特に高級そうなオレンジ色のマンゴーは紙で包まれている。
グァバやスターフルーツ、タマリンドのようなものもある。
「そして、こちらが〝ロンレアの薔薇〟でございます」
フルーツとは別に、係の者が下げ鞄から取り出したのは、薄い木箱だ。
ちょうど、タブレット端末が入るくらいの大きさで、蝶番で開閉する。
中を開けると、天鵞絨の中敷きの上、仕切り板に区切られたところに、赤い宝石が並べられていた。
「キレイだナ。これは石……なのカ?」
「うわー! 綺麗ねー」
「はい。わがロンレア領の名産品〝ロンレアの薔薇〟でございます」
やはり宝石に反応したのは女性陣だ。
意外にも術師ネリーが、まじまじと宝石を眺めている。
「見た目は良いんですけど、宝石の中ではそこまで希少価値はないのが残念ですわね♪」
エルマは自嘲気味に毒づいた。
そういえば、ロンレア家が借金で苦しんでいた、俺が召喚されて間もない頃、伯爵夫人が古物商に持ち込んでいた赤いネックレスは、この石を元に作られていたのか。
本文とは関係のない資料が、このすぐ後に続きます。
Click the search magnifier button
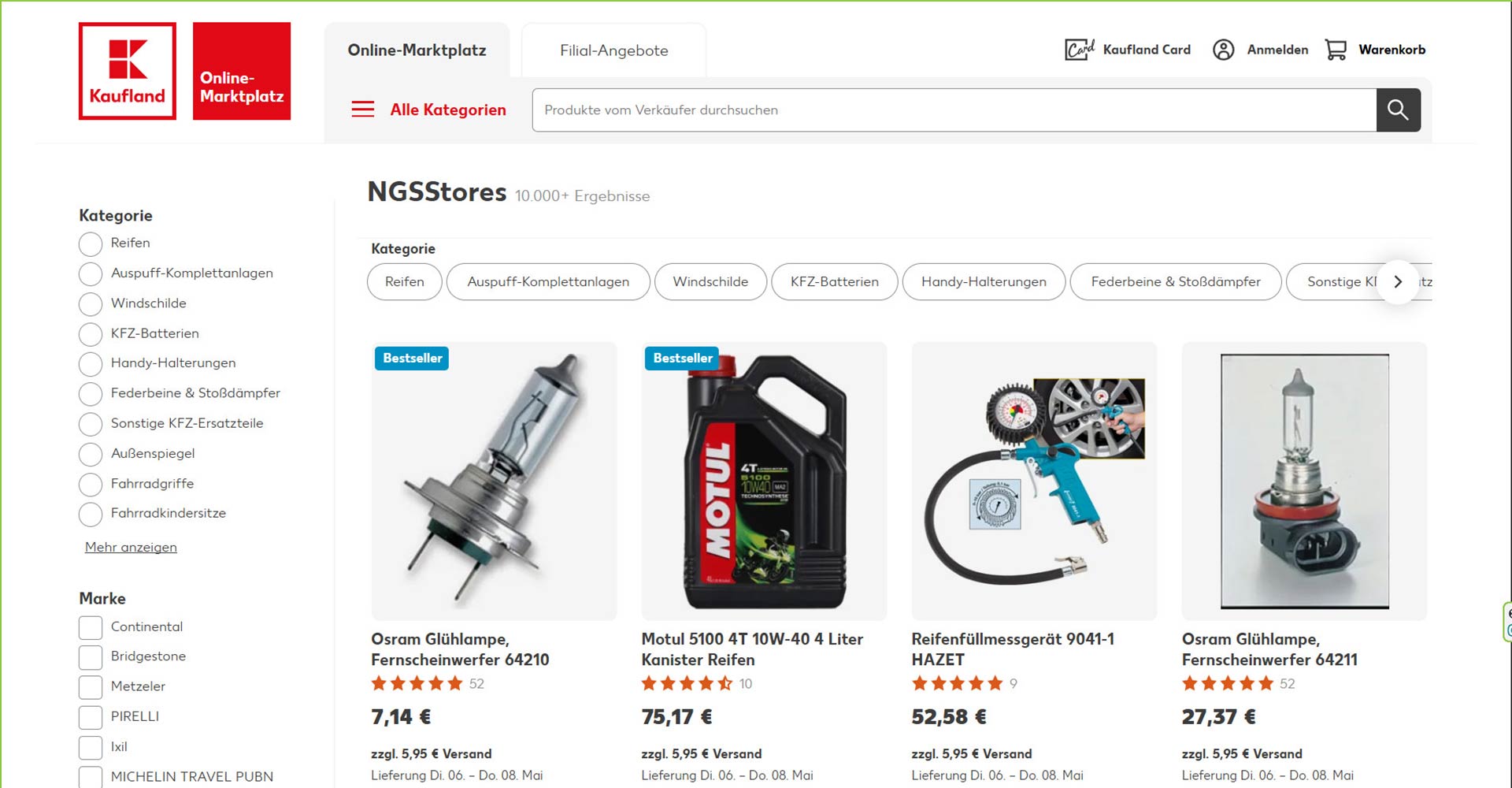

確かに見た目は綺麗だが、木箱にザックリと40個も入れてあるという事は、そこまで希少性はないのかもしれない。
「これは魔力を通す石ですな。魔晶石の原料にもなりますぞ。失われた技術ですが……」
「なるほど、付加価値をつけて売るというのはアリだな」
術師ネリーの言葉をヒントに、俺はさっそく売り込みのアイデアを思いついた。
後は夕食も兼ねたフルーツ類と大海老の試食会をやって、自治区に売り込む算段を整えよう。